Do whatever you can—use polarized connectors, make connectors with a different pitch, or color code—to ensure that your users don’t need to read the manual to make things work. That will reduce the time spent in RMA troubleshooting.

 

Lesson 4: Do Market Research

It’s a pretty good guess that if you have an idea, another engineer somewhere in the world has had it before.  Before you start dumping your time, sweat, and dreams into the next big thing, do a bit of research to determine if others are willing to pay for your ideas.  

Elecrow created Crowbits because they saw the success of Makeblock’s Neuron. They had a slightly different take on the implementation, but they knew there was a market for it because it was already on the market. 

Both Makeblock and Elecrow did whatever they could to mitigate risk by starting production through a Kickstarter campaign. They didn’t make these products “on spec.” They made these products knowing there was a market for them. 

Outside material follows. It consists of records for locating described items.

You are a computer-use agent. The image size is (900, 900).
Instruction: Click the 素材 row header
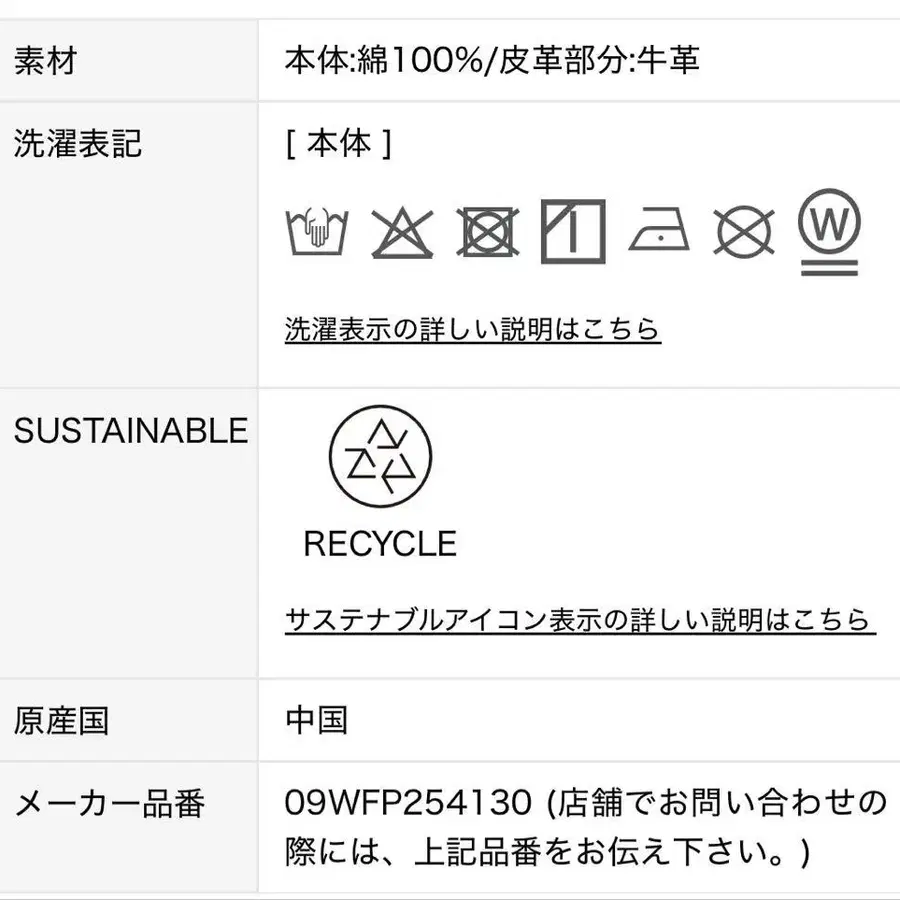pyautogui.click(x=45, y=61)
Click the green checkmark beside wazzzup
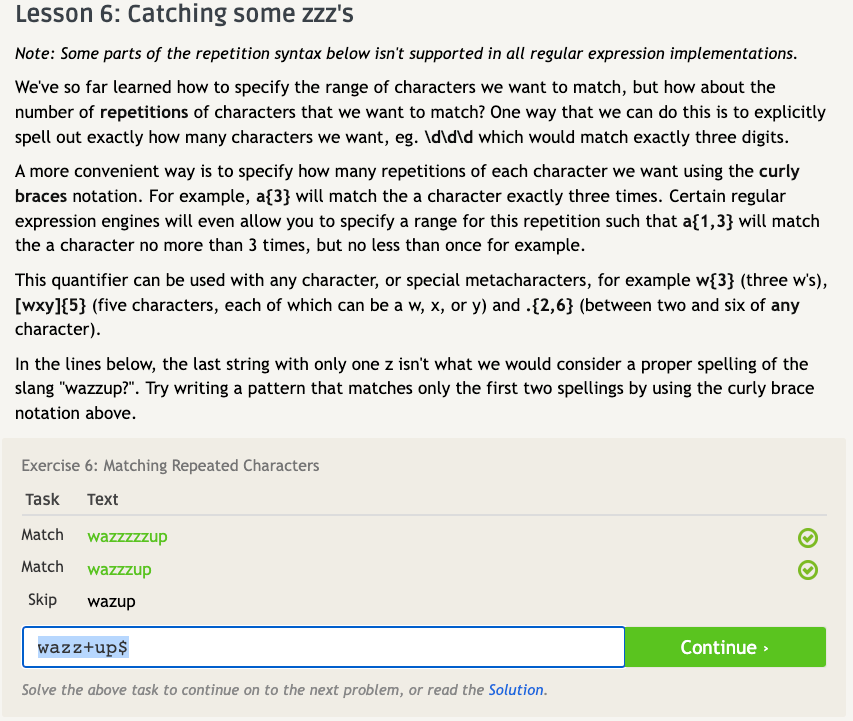Screen dimensions: 853x721 coord(808,570)
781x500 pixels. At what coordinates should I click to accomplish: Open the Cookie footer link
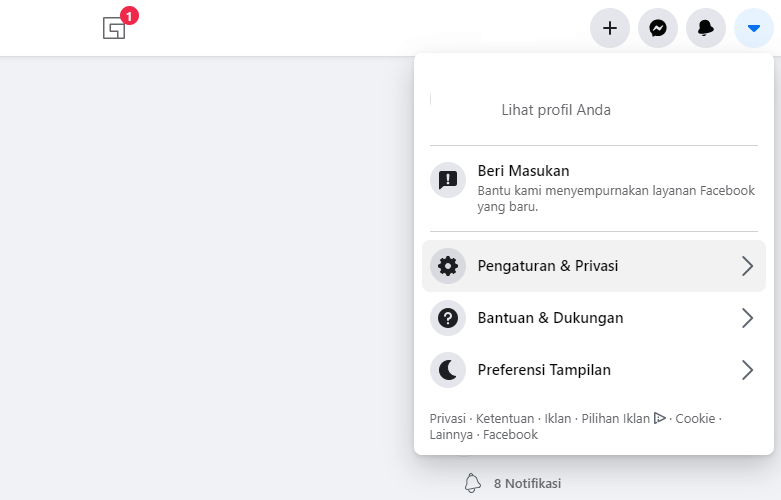click(x=695, y=418)
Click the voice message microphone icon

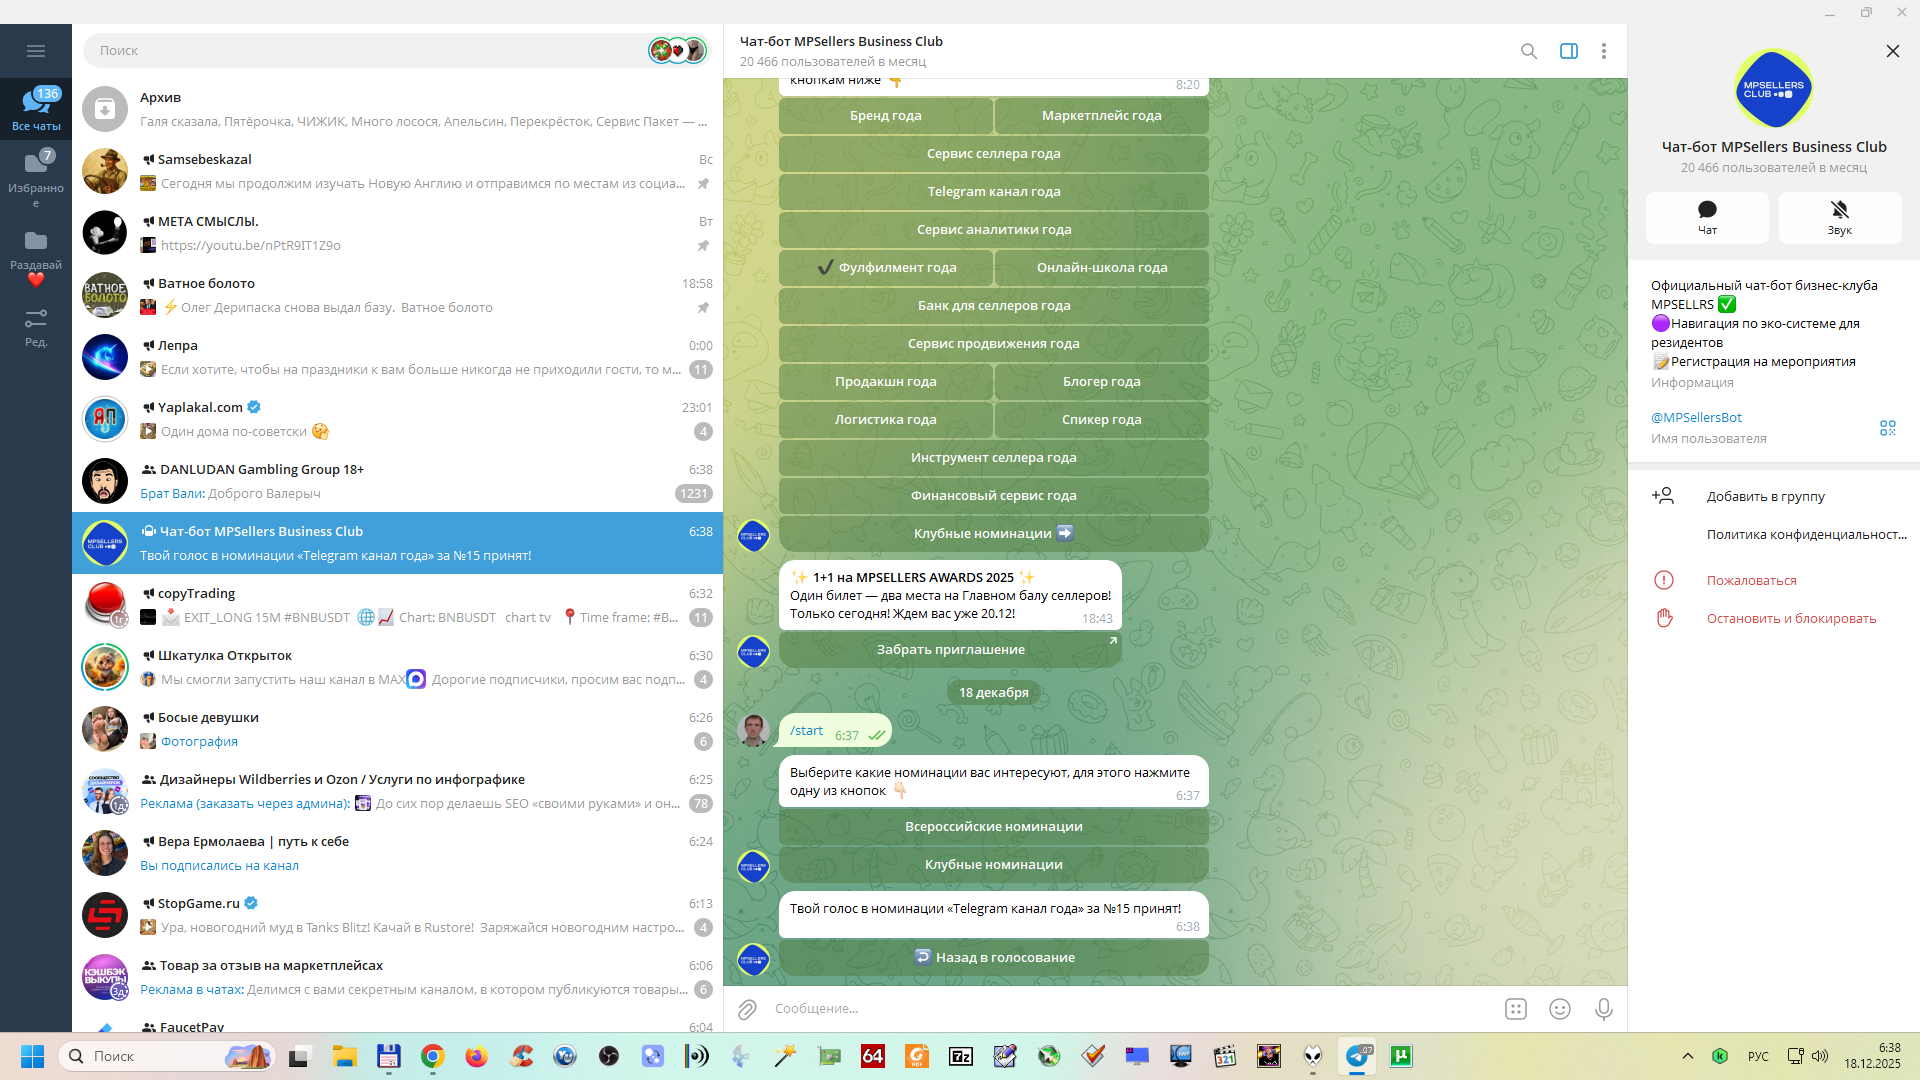[1603, 1009]
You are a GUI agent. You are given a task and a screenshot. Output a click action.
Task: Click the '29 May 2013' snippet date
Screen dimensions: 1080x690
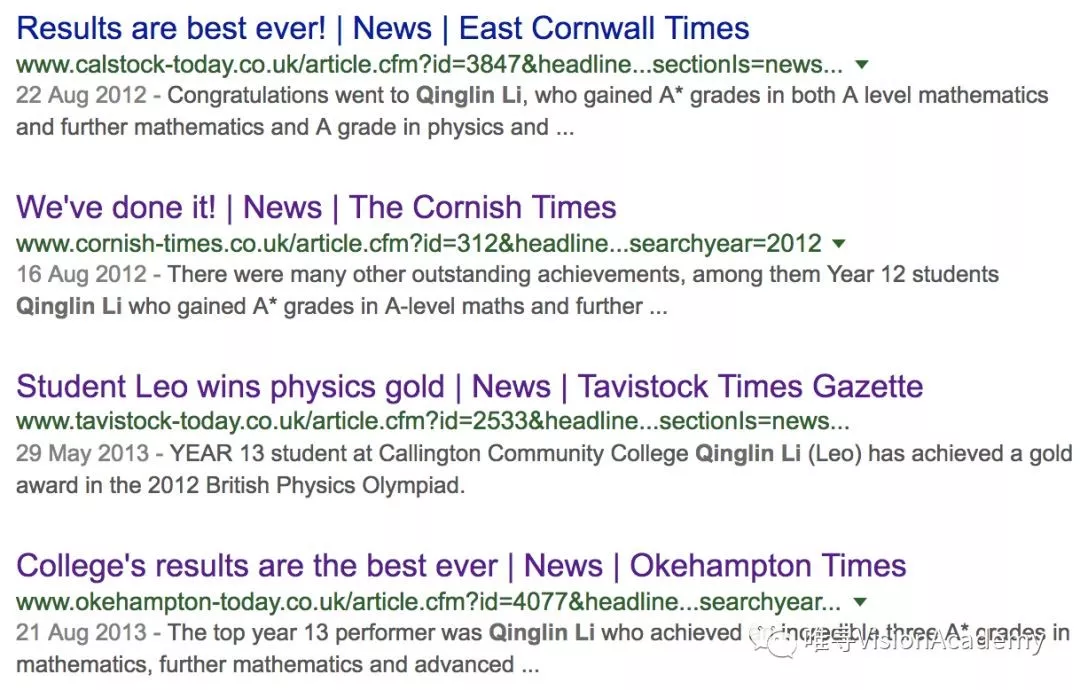point(82,453)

If you make designs for a client, you know you’ll get paid. But if you make things for an unknown customer somewhere in the world, you could end up wasting a great deal of valuable time, money, and mental health. Do whatever you can to learn from the successes or failures of others and build on their ideas.

 

Summary

Barbies aren’t just for girls, firetrucks aren’t just for boys, and children’s toys aren’t just for children. Inside every toy, there are hundreds of hours of engineering experience just waiting to be discovered. So next time you see an exciting Kickstarter campaign or a new product comes into your inbox, open it and explore it before you give it to your nephew or a local school.

1 Comment
  • M
    MisterBill2 March 26, 2021

    OK, this is an interesting article. I took things apart to see how they worked and then always put them back together so I could have fun with them working.  From that I also learned about the evils of “design for one-time-only assembly. The plastic tabs that are intended to break off when a product is opened, the welded cases that forbid repairs, and over-molded connectors on very flimsy cables.

    I am not familiar with these products but they do sound interesting, and the connection scheme seems like it is very robust. The cheaper kit use snaps, which certainly work and are really cheap, but tend to be rather demanding in position accuracy, and also result in a lot of force applied to connections. But they are a whole lot cheaper. less than $1 per hundred in bulk quantities.